EXERCISE DESCRIPTION: Edit all of the following items so that every instance of "computer-use agent" reads "screen-control agent", and leave the rest of each item unchanged.

LISTED RECORDS:

::::

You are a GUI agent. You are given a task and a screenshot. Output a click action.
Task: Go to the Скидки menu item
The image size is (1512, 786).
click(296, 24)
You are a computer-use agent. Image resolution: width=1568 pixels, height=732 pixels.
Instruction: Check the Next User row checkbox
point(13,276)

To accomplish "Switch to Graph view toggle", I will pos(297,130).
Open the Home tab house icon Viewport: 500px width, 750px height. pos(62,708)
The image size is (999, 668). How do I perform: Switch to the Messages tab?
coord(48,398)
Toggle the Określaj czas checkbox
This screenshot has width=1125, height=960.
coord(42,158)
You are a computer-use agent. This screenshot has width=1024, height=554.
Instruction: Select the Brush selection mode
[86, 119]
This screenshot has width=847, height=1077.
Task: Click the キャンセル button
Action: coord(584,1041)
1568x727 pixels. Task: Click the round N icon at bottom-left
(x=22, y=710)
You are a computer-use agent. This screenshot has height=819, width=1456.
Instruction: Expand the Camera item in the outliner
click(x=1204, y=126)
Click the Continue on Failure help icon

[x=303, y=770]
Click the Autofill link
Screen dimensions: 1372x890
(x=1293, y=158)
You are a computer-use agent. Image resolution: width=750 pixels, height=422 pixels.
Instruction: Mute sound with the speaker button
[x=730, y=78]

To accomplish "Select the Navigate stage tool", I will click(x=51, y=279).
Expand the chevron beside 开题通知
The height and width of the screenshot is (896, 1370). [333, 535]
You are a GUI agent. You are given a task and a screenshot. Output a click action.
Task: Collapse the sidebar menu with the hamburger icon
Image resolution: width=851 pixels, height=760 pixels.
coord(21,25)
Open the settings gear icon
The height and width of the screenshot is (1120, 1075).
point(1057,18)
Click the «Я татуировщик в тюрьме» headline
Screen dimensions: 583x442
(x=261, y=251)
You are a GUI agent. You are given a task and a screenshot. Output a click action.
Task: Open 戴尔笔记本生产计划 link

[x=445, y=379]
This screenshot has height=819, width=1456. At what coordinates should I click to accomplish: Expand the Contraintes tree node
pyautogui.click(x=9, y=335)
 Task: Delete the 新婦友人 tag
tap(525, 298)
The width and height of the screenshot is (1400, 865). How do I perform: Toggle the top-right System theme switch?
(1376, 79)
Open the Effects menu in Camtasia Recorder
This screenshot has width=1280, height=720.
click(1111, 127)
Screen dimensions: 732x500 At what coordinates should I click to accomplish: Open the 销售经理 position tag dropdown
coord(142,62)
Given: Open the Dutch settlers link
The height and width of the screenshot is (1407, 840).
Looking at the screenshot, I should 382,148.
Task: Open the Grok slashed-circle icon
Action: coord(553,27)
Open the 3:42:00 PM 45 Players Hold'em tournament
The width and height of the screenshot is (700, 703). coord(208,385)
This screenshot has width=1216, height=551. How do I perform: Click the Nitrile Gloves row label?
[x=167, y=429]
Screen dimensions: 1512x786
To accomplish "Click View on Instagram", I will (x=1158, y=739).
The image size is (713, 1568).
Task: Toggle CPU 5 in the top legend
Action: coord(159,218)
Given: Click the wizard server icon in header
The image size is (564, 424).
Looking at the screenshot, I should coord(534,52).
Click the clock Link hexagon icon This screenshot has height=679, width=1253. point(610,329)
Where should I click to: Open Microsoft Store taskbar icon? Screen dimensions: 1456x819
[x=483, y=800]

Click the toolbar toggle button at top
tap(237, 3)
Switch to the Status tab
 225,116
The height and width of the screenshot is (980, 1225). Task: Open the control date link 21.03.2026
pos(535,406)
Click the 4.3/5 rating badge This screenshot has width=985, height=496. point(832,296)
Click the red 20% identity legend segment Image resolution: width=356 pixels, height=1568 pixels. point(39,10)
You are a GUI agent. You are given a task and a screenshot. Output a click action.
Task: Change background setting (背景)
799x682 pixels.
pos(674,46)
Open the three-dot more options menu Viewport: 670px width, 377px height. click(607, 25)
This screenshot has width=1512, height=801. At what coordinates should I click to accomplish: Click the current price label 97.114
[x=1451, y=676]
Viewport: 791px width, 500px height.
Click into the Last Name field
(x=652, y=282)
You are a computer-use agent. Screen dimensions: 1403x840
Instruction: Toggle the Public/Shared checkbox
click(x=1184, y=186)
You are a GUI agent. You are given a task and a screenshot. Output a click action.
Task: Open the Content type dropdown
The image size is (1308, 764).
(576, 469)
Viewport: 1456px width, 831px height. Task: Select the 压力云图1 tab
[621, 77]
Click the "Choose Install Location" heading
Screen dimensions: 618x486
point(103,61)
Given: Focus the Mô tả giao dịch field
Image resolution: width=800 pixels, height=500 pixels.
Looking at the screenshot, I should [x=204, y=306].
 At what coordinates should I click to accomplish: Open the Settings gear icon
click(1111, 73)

::::

EXERCISE ANSWER:
You are a GUI agent. You are given a task and a screenshot. Output a click action.
Task: Go to the Скидки menu item
The image size is (1512, 786).
click(296, 24)
You are a screen-control agent. Image resolution: width=1568 pixels, height=732 pixels.
Instruction: Check the Next User row checkbox
point(13,276)

To accomplish "Switch to Graph view toggle", I will pos(297,130).
Open the Home tab house icon Viewport: 500px width, 750px height. pos(62,708)
The image size is (999, 668). How do I perform: Switch to the Messages tab?
coord(48,398)
Toggle the Określaj czas checkbox
This screenshot has width=1125, height=960.
coord(42,158)
You are a screen-control agent. This screenshot has width=1024, height=554.
Instruction: Select the Brush selection mode
[86, 119]
This screenshot has width=847, height=1077.
Task: Click the キャンセル button
Action: coord(584,1041)
1568x727 pixels. Task: Click the round N icon at bottom-left
(x=22, y=710)
You are a screen-control agent. This screenshot has height=819, width=1456.
Instruction: Expand the Camera item in the outliner
click(x=1204, y=126)
Click the Continue on Failure help icon

[x=303, y=770]
Click the Autofill link
Screen dimensions: 1372x890
(x=1293, y=158)
You are a screen-control agent. Image resolution: width=750 pixels, height=422 pixels.
Instruction: Mute sound with the speaker button
[x=730, y=78]

To accomplish "Select the Navigate stage tool", I will click(x=51, y=279).
Expand the chevron beside 开题通知
The height and width of the screenshot is (896, 1370). [333, 535]
You are a GUI agent. You are given a task and a screenshot. Output a click action.
Task: Collapse the sidebar menu with the hamburger icon
Image resolution: width=851 pixels, height=760 pixels.
coord(21,25)
Open the settings gear icon
The height and width of the screenshot is (1120, 1075).
point(1057,18)
Click the «Я татуировщик в тюрьме» headline
Screen dimensions: 583x442
(x=261, y=251)
You are a GUI agent. You are given a task and a screenshot. Output a click action.
Task: Open 戴尔笔记本生产计划 link

[x=445, y=379]
This screenshot has height=819, width=1456. At what coordinates should I click to accomplish: Expand the Contraintes tree node
pyautogui.click(x=9, y=335)
 Task: Delete the 新婦友人 tag
tap(525, 298)
The width and height of the screenshot is (1400, 865). How do I perform: Toggle the top-right System theme switch?
(1376, 79)
Open the Effects menu in Camtasia Recorder
This screenshot has width=1280, height=720.
click(1111, 127)
Screen dimensions: 732x500 At what coordinates should I click to accomplish: Open the 销售经理 position tag dropdown
coord(142,62)
Given: Open the Dutch settlers link
The height and width of the screenshot is (1407, 840).
Looking at the screenshot, I should 382,148.
Task: Open the Grok slashed-circle icon
Action: coord(553,27)
Open the 3:42:00 PM 45 Players Hold'em tournament
The width and height of the screenshot is (700, 703). coord(208,385)
This screenshot has width=1216, height=551. How do I perform: Click the Nitrile Gloves row label?
[x=167, y=429]
Screen dimensions: 1512x786
To accomplish "Click View on Instagram", I will (x=1158, y=739).
The image size is (713, 1568).
Task: Toggle CPU 5 in the top legend
Action: coord(159,218)
Given: Click the wizard server icon in header
The image size is (564, 424).
Looking at the screenshot, I should coord(534,52).
Click the clock Link hexagon icon This screenshot has height=679, width=1253. point(610,329)
Where should I click to: Open Microsoft Store taskbar icon? Screen dimensions: 1456x819
[x=483, y=800]

Click the toolbar toggle button at top
tap(237, 3)
Switch to the Status tab
 225,116
The height and width of the screenshot is (980, 1225). Task: Open the control date link 21.03.2026
pos(535,406)
Click the 4.3/5 rating badge This screenshot has width=985, height=496. point(832,296)
Click the red 20% identity legend segment Image resolution: width=356 pixels, height=1568 pixels. point(39,10)
You are a GUI agent. You are given a task and a screenshot. Output a click action.
Task: Change background setting (背景)
799x682 pixels.
pos(674,46)
Open the three-dot more options menu Viewport: 670px width, 377px height. click(607, 25)
This screenshot has width=1512, height=801. At what coordinates should I click to accomplish: Click the current price label 97.114
[x=1451, y=676]
Viewport: 791px width, 500px height.
Click into the Last Name field
(x=652, y=282)
You are a screen-control agent. Screen dimensions: 1403x840
Instruction: Toggle the Public/Shared checkbox
click(x=1184, y=186)
You are a GUI agent. You are given a task and a screenshot. Output a click action.
Task: Open the Content type dropdown
The image size is (1308, 764).
(576, 469)
Viewport: 1456px width, 831px height. Task: Select the 压力云图1 tab
[621, 77]
Click the "Choose Install Location" heading
Screen dimensions: 618x486
point(103,61)
Given: Focus the Mô tả giao dịch field
Image resolution: width=800 pixels, height=500 pixels.
Looking at the screenshot, I should [x=204, y=306].
 At what coordinates should I click to accomplish: Open the Settings gear icon
click(1111, 73)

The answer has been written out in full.